Credit Suisse réveille le spectre d’une crise bancaire

Xavier Diaz
La Banque nationale suisse a apporté mercredi soir son soutien à la banque systémique en difficulté, dont le plongeon boursier a entraîné avec lui les marchés actions et provoqué un rush sur les emprunts d’Etat.

Les investisseurs croyaient avoir passé sans trop de casse l’obstacle des banques régionales américaines, ils avaient oublié Credit Suisse en Europe. En affirmant mercredi qu’il ne comptait pas renflouer à nouveau la banque, et pas uniquement pour les raisons réglementaires et statutaires qui l’empêchent de franchir le seuil des 10% du capital, le président de la Saudi National Bank, principal actionnaire de la deuxième banque helvète avec 9,8% du capital, a mis le feu aux poudres. L’action Credit Suisse s’est effondrée de 24%, entraînant dans son sillage le secteur bancaire européen et les indices actions.

▶ _Données enregistrées_
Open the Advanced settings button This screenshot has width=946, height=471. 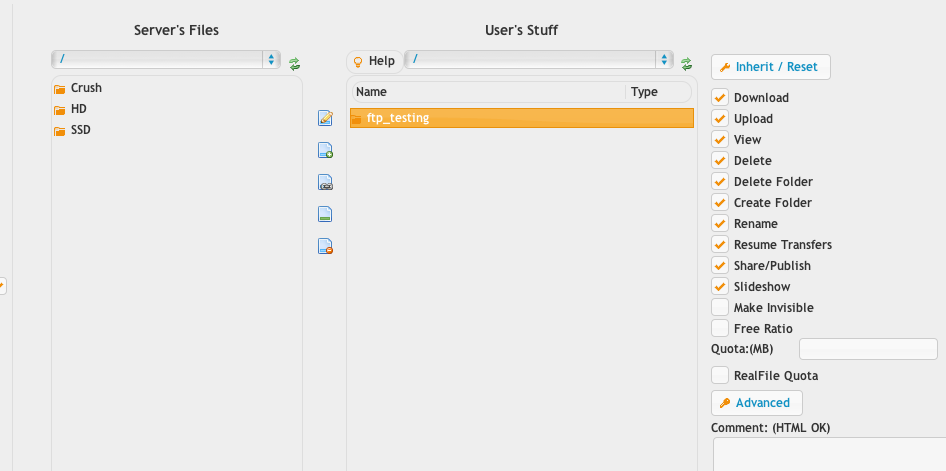(757, 403)
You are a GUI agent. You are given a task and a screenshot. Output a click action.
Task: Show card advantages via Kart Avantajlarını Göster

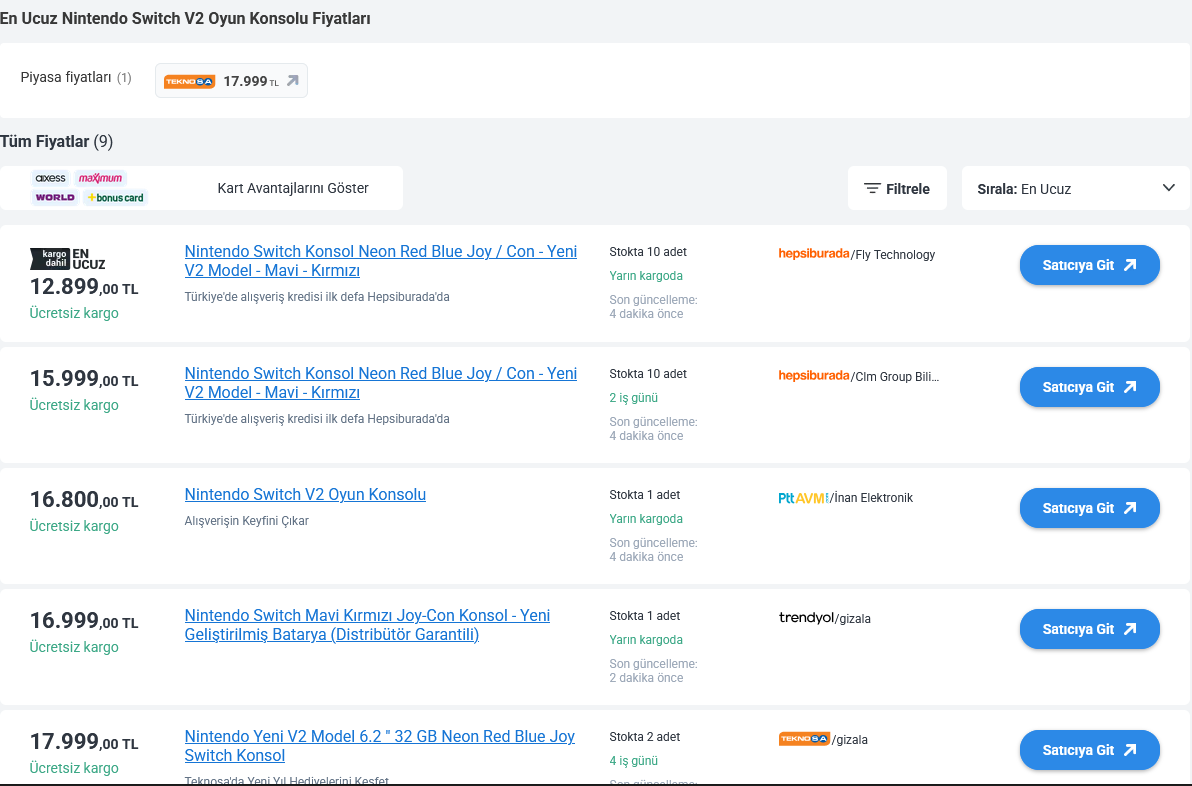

▶ _Travail demandé_
Résumez en deux phrases le document consacré à Credit Suisse.

▶ _Réponse complète_
La Banque nationale suisse a apporté mercredi soir son soutien à Credit Suisse, banque systémique en difficulté dont le plongeon boursier a entraîné les marchés actions et provoqué un rush sur les emprunts d'État. Le président de la Saudi National Bank, principal actionnaire avec 9,8 % du capital, ayant affirmé qu'il ne comptait pas renflouer à nouveau la banque, l'action s'est effondrée de 24 %, entraînant dans son sillage le secteur bancaire européen et les indices actions.